If you've ever heard someone say that constant remakes and sequels are the biggest sign of Hollywood's creative bankruptcy, you have to admit that this is a few levels lower than that.
It Actually Started: In the 1800s.
Back when movies were called books, the most popular ones weren't released all at once. Serial novels were more like TV shows; they were sold a few chapters at a time and released every few weeks so people had to keep buying them to find out what happened. These books were enormously popular and were written by reputable authors like Charles Dickens. They cost about 12 cents for every few chapters.

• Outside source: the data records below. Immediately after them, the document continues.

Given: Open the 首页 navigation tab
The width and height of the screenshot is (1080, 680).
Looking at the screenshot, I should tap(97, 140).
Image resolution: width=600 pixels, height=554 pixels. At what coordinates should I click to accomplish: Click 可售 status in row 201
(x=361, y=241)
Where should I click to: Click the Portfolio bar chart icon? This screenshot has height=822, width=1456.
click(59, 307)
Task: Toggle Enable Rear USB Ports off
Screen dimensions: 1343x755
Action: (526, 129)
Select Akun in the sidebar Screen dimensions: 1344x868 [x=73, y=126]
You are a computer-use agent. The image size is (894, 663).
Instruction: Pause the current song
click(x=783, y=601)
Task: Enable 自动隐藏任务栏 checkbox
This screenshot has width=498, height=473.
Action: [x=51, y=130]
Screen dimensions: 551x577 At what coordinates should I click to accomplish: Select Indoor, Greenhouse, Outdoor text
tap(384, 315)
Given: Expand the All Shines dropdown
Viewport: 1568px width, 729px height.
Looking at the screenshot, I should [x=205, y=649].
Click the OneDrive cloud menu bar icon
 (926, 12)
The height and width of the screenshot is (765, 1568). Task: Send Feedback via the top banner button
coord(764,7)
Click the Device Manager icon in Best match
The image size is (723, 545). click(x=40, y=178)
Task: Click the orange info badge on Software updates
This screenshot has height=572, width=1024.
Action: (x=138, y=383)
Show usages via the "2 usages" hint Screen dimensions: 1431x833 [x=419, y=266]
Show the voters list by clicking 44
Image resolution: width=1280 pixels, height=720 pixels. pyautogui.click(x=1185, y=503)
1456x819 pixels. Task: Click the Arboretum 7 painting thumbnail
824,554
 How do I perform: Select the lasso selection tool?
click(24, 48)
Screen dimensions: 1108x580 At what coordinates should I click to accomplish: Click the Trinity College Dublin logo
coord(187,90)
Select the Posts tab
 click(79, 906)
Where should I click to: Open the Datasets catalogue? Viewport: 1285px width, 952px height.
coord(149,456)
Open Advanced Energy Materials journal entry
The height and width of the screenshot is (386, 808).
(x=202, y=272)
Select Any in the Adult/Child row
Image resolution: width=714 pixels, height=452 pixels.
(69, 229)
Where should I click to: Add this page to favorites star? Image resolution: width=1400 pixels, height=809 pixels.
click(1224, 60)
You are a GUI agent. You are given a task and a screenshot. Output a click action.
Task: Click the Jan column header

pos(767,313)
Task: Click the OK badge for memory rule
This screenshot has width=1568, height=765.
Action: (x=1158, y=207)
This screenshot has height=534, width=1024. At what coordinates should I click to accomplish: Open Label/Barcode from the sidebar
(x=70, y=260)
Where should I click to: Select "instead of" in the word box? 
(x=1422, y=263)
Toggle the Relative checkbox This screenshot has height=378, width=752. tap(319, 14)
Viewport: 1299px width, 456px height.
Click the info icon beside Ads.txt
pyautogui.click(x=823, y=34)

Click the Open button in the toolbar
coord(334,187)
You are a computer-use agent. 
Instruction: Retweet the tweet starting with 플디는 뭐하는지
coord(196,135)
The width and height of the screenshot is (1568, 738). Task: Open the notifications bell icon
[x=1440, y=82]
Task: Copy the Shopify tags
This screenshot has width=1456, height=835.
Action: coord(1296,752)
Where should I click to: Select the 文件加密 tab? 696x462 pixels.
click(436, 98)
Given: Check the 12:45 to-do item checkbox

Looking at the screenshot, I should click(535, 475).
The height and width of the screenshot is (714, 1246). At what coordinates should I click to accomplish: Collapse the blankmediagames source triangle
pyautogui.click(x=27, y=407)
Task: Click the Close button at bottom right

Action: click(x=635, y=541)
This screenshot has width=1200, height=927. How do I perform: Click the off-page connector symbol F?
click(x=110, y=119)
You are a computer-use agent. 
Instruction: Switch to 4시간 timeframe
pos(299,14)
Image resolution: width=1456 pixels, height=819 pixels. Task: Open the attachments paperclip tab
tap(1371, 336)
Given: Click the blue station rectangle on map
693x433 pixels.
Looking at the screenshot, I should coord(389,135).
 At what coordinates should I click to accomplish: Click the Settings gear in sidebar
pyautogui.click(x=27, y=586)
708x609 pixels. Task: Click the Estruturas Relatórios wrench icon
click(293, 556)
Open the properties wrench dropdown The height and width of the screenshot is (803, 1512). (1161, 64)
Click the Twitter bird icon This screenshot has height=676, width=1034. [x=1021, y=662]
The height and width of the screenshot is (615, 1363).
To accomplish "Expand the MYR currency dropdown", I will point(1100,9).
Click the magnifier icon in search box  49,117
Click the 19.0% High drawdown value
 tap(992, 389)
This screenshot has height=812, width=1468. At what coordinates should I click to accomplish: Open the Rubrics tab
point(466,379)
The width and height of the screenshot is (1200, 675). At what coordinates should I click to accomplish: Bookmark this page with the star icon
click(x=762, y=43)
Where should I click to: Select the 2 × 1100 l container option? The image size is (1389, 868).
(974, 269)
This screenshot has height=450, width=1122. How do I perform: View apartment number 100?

Predictably, to cash in on serial novel sales, smaller printing companies started publishing books that came to be known as "penny dreadfuls." These were cheap books that cost only a penny to buy, were printed on low-quality paper and told shitty, two-dimensional stories ripping off the premises of the popular 12-cent serials.
Via Wikimedia Commons
To be fair, that does look kind of kickass.
Full novels during the 1800s also did the Transmorphers thing; more than three dozen novels came out at nearly the exact same time involving journeying to the center of the Earth. The "hollow Earth" fiction basically started after an American soldier, John Cleves Symmes Jr., proposed a real-life expedition to the "interior world" through holes in the North and South poles. Despite being completely insane, this idea influenced Edgar Allan Poe to write his only complete novel, The Narrative of Arthur Gordon Pym of Nantucket, which in turn inspired dozens of similar stories borrowing the plot, the most famous being by Jules Verne and the weirdest probably being by S. Byron Welcome, who made a story about going to the center of the Earth an allegory for tax proposals, which we can only imagine was thoroughly riveting.
"But as a parallel argument, I feel it fails, since he appears to have no understanding of higher math--"
"Honey, let me stop you right there so I can go die of boredom."
Additionally, as aggravating at the recent surge in vampire popularity might seem, it helps to know that the same popularity has been ebbing and flowing for more than a century. After the (arguably) first vampire story, The Vampyre, was written in 1819, a wave of vampire stories followed, including the penny dreadful story Varney the Vampire and a novel you may have heard of by Bram Stoker called Dracula. All of which never would have existed without an unapologetic willingness to steal a plot.